Perderse en un mapa
Los mapas tienen una extraña fascinación. Recorrerlos con la mirada es dar un paseo por la mente de sus autores y la época que los vieron nacer, dejarse arrastrar por el deambular de quien fuera su dueño y caminar por una ciudad que ya no existe, que quizá nunca existió, y de la que sólo nos queda un papel lleno de líneas y garabatos como testimonio.
Porque de alguna forma los mapas son también ilustraciones. Una idea que alguien plasmó para invitarnos a viajar y adentrarnos en un mundo que es pura abstracción. Una forma gráfica y bella de representar, que da cuenta de la realidad pero también de la fantasía.
Los primeros mapas de América conjugan de forma maravillosa y sorprendente ambos aspectos. Para entenderlos de partida hay que intentar imaginar lo que debe haber significado para los europeos del siglo XV la noticia de que más allá del mar había un continente desconocido. No es fácil. Centenares de civilizaciones que habían creado, soñado y orado lejos de su mirada. Millones de seres humanos regidos por sus propias leyes, costumbres y cosmologías. Probablemente ha sido lo más cercano a un encuentro del tercer tipo que ha vivido la humanidad.
Pero América fue América recién cuando alguien fue capaz de dibujarla. En 1507 el cartógrafo alemán Martín Waldseemüller trazó por primera vez el contorno aun difuso del continente, rodeado de agua y totalmente separado de Asia, y escribió su nombre. Gracias a la imprenta la denominación e imagen de este «nuevo» mundo comenzó a masificarse y a existir en el imaginario de los europeos.
Por ese entonces hacer mapas estaba lejos de ser esa ciencia exacta que es hoy. Basta acercarse a alguno de esos primeros retratos de nuestro continente para darse cuenta de que sus autores se dejaban llevar sin grandes reparos por la imaginación y las narraciones transmitidas de boca en boca, de puerto en puerto. Aquellos primeros planos, aquellos que datan entre los siglos XVI y XVII, abundan en monstruos marinos, seres gigantes, criaturas mitad humana mitad animal, regiones inexistentes, alegorías que son en gran parte una proyección de las fantasías, prejuicios, miedos y anhelos de Europa.
«Es una cartografía artística y novelada», asegura Miguel Rojas Mix, una de las personas que más ha investigado la representación de América y los americanos. Para él aquellos mapas perpetuaron también la idea del Otro, el extraño, y de la supremacía europea marcando desde un comienzo un modo de relación que no termina de desvanecerse.
Hacer mapas era hacer mundos. Y cada uno de sus autores, personalidades que en algunos casos lograban gran reputación, lideraban influyentes dinastías de cartógrafos y llegaban a ser éxitos de ventas, dejaban plasmado su sello dando cuenta de su época y de una visión personal.
El escritor chileno Luis Enrique Délano apunta en esa dirección al referirse a las más antiguas cartografías sobre nuestro país, que como en el caso de aquel publicado en 1646 por Alonso de Ovalle en su Histórica Relación del Reyno de Chile, eran una mezcla de mapas ya existentes y de recuerdos personales. «Así fueron naciendo los primeros mapas de Chile: funcionarios, exploradores y marinos los levantaron, a veces con celo que lindaba en lo científico, a veces con precisión y descuido burocrático, a veces con un vuelo imaginario que dio a las viejas cartas más poesía que exactitud, más fantasía que precisión», señala en la maravillosa antología Autorretrato de Chile, publicada en los años 50’ por Zig-Zag.

● ● ● ● ● ● ●

## Orden de trabajo 1
Responde, según el fragmento sobre mapas:
(a) ¿En qué año trazó Martín Waldseemüller por primera vez el contorno del continente?
(b) ¿Entre qué siglos datan los primeros planos que abundan en monstruos marinos y seres gigantes?
(c) ¿Qué editorial publicó la antología Autorretrato de Chile?
## Orden de trabajo 2
Reproduce sin cambios el pasaje del fragmento sobre mapas que va desde "Porque de alguna" hasta "de la fantasía.", ambos incluidos.

## Datos proporcionados
● ● ● ● ● ● ●

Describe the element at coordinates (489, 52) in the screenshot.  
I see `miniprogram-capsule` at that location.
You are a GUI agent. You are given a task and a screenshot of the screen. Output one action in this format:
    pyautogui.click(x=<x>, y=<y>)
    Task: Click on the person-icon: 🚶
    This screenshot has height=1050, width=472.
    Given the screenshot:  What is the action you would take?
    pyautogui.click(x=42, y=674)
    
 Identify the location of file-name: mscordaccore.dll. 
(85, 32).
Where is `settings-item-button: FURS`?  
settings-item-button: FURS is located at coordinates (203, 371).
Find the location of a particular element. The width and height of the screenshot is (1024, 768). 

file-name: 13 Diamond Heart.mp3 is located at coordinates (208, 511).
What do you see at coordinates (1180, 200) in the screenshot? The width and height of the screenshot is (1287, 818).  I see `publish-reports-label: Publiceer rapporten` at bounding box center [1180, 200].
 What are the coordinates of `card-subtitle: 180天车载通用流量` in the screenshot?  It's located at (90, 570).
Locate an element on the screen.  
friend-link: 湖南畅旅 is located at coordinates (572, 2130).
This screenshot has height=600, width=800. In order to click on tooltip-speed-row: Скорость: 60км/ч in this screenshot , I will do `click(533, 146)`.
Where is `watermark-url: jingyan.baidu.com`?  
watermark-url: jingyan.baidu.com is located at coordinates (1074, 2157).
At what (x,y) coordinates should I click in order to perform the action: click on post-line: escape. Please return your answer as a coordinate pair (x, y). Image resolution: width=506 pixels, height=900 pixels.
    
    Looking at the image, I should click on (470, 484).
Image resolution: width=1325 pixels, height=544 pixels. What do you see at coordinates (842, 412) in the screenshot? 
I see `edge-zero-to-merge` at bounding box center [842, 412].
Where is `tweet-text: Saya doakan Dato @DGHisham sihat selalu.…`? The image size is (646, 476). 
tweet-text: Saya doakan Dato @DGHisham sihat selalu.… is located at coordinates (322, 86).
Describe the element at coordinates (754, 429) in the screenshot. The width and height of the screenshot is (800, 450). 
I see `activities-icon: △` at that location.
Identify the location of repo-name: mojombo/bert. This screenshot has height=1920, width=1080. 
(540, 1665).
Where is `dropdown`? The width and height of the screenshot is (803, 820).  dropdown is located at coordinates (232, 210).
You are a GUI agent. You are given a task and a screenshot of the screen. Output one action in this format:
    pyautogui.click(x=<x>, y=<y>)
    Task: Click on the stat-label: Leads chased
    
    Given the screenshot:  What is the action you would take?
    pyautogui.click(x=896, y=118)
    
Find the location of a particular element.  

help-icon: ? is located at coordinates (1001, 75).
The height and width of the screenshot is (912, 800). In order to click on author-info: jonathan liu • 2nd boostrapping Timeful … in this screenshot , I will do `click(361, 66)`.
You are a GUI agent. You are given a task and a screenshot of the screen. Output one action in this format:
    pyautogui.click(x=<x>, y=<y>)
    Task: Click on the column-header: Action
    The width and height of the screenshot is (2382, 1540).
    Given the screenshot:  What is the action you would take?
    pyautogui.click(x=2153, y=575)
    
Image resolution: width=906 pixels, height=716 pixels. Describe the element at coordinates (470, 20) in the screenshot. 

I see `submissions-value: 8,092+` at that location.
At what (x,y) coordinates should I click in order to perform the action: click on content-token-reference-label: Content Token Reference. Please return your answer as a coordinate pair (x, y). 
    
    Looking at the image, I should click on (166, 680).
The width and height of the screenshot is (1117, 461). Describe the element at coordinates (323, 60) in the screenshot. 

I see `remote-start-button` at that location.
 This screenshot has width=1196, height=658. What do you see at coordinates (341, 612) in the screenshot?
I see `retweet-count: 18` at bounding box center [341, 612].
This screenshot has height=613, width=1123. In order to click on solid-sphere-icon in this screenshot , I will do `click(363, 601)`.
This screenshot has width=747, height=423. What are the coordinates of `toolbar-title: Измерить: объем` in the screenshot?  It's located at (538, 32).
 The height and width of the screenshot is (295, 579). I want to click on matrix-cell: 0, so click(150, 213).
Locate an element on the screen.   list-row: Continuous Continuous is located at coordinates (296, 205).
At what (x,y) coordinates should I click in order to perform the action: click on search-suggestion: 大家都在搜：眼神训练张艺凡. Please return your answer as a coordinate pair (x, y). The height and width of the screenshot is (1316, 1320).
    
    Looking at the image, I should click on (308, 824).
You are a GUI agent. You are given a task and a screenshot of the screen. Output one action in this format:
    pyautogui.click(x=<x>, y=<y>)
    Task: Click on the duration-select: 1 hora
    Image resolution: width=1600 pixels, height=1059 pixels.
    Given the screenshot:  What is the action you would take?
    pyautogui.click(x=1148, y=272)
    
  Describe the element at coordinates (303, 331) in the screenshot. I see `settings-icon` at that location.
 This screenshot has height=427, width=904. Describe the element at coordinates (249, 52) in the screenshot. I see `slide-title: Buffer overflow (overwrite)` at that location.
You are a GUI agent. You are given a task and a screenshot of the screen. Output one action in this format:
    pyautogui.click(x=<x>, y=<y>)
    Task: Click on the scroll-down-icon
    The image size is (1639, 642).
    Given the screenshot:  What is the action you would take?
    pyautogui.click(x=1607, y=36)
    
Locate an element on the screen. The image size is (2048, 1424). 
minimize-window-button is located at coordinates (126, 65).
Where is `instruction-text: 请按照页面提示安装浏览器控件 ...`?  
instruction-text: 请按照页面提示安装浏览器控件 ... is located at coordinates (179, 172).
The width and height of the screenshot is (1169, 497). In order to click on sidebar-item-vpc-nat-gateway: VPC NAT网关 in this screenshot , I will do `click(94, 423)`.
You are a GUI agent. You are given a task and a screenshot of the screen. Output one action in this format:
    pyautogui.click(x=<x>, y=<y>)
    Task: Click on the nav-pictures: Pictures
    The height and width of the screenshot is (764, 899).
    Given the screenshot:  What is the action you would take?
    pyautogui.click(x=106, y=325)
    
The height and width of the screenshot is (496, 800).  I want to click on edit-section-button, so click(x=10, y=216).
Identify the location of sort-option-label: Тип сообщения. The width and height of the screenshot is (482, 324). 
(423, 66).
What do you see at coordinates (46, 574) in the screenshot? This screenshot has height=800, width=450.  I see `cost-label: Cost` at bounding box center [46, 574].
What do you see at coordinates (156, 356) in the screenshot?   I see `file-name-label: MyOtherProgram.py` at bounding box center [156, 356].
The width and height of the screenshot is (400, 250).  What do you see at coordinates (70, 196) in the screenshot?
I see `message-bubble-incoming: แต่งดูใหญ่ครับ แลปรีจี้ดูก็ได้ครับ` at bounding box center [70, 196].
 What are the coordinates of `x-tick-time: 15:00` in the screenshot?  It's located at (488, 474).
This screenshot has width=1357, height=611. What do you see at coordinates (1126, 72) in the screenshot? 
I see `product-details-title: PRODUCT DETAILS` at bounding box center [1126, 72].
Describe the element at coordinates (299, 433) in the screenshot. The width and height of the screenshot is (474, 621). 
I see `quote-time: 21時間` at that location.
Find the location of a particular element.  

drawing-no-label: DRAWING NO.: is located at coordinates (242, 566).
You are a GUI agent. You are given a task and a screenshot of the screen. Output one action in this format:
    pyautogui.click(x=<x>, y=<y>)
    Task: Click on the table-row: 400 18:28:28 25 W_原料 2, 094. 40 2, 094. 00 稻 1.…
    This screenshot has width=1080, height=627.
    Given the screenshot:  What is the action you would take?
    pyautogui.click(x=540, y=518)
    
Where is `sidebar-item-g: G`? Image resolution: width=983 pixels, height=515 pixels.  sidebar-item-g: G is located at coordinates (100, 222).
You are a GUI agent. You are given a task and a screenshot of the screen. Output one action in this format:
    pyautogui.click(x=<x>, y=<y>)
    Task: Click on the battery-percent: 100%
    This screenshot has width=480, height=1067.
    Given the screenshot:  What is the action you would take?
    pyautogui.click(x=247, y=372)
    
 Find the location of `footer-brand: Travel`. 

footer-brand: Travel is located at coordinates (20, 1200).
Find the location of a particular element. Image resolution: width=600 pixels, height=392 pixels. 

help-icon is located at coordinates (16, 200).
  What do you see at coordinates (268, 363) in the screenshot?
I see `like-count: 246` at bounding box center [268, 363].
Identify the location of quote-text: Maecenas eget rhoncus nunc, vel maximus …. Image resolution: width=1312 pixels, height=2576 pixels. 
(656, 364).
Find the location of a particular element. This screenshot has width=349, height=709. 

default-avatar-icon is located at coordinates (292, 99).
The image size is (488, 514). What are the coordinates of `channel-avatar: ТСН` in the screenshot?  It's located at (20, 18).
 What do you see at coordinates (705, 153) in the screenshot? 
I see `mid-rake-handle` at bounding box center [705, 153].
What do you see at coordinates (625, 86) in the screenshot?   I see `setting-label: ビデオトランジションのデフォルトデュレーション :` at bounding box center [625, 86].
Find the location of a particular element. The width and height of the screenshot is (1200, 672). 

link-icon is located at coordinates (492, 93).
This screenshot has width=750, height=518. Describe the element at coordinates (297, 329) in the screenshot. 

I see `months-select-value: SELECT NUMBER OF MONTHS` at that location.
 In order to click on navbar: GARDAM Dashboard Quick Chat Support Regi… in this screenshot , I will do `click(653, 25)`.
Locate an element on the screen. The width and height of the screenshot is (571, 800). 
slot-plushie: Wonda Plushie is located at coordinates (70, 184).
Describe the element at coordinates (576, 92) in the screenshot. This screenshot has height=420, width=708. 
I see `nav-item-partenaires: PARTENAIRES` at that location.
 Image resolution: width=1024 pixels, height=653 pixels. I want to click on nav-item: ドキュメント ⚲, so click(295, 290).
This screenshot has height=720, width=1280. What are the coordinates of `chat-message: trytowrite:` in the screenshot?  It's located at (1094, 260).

● ● ● ● ● ● ●

## Tu solución 1
(a) En 1507.
(b) Entre los siglos XVI y XVII.
(c) Zig-Zag.

## Tu solución 2
Porque de alguna forma los mapas son también ilustraciones. Una idea que alguien plasmó para invitarnos a viajar y adentrarnos en un mundo que es pura abstracción. Una forma gráfica y bella de representar, que da cuenta de la realidad pero también de la fantasía.